### DOCUMENTO FUENTE
________________________

La venezolana, una de las 61.769 migrantes que han llegado a Bucaramanga entre octubre del 2018 y mayo de este año, se vio en apuros. No pensó que seguir los pasos de una amiga que le recomendó venir al país le costaría al punto de solo encontrar trabajo vendiendo en esa esquina. En diciembre del año pasado 2018 inició en la calle como vendedora informal.
Antes estuvo varias semanas sin trabajo, empezó nuevamente en una casa multifamiliar en donde pasó los peores días durante su paso por la capital santandereana. “La señora de la casa me trataba horrible; frente a sus hijos y esposo era bien, pero cuando ellos no estaban se desquitaba”, cuenta mientras acomoda la mercancía en el coche que se transformó en una chaza. Duró un mes en ese lugar y prefirió salirse y buscar otro empleo.

________________________

### MATERIAL PROPORCIONADO
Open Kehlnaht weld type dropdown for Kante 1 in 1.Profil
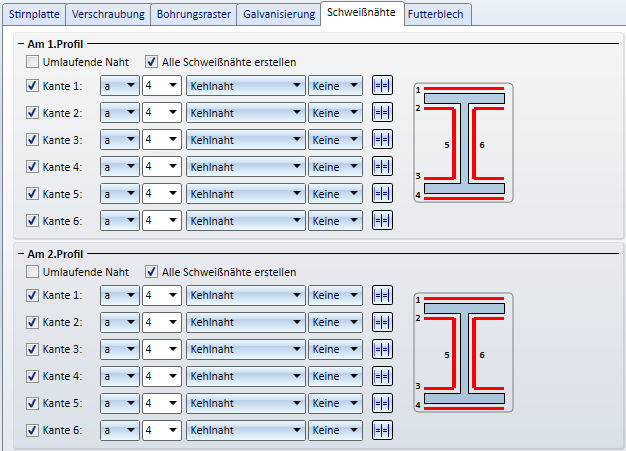626x451 pixels. tap(246, 86)
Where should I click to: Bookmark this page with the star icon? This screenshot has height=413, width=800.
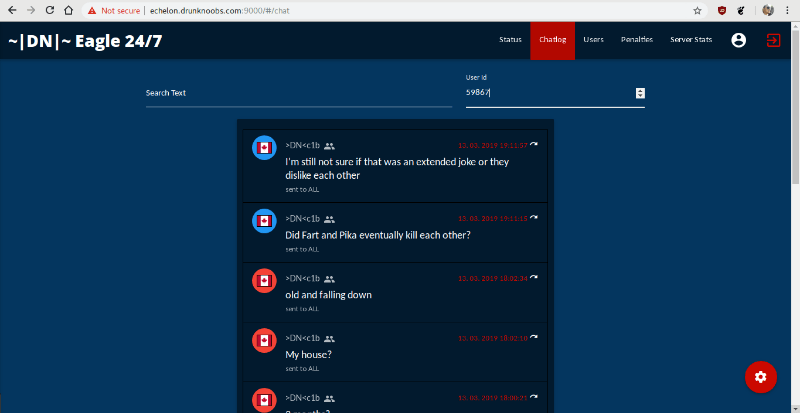point(697,10)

________________________

### ORDEN DE TRABAJO 1
Copia otra vez el fragmento del documento fuente que comienza con "La venezolana, una" y sigue hasta "buscar otro empleo.", y reemplaza "mercancía" por "mercadería".
### ORDEN DE TRABAJO 2
Según el documento fuente, ¿cuánto tiempo duró la venezolana trabajando en la casa multifamiliar? Responde con una frase, por favor.

### CASILLA DE RESPUESTA 1
La venezolana, una de las 61.769 migrantes que han llegado a Bucaramanga entre octubre del 2018 y mayo de este año, se vio en apuros. No pensó que seguir los pasos de una amiga que le recomendó venir al país le costaría al punto de solo encontrar trabajo vendiendo en esa esquina. En diciembre del año pasado 2018 inició en la calle como vendedora informal.
Antes estuvo varias semanas sin trabajo, empezó nuevamente en una casa multifamiliar en donde pasó los peores días durante su paso por la capital santandereana. “La señora de la casa me trataba horrible; frente a sus hijos y esposo era bien, pero cuando ellos no estaban se desquitaba”, cuenta mientras acomoda la mercadería en el coche que se transformó en una chaza. Duró un mes en ese lugar y prefirió salirse y buscar otro empleo.

### CASILLA DE RESPUESTA 2
Duró un mes en ese lugar.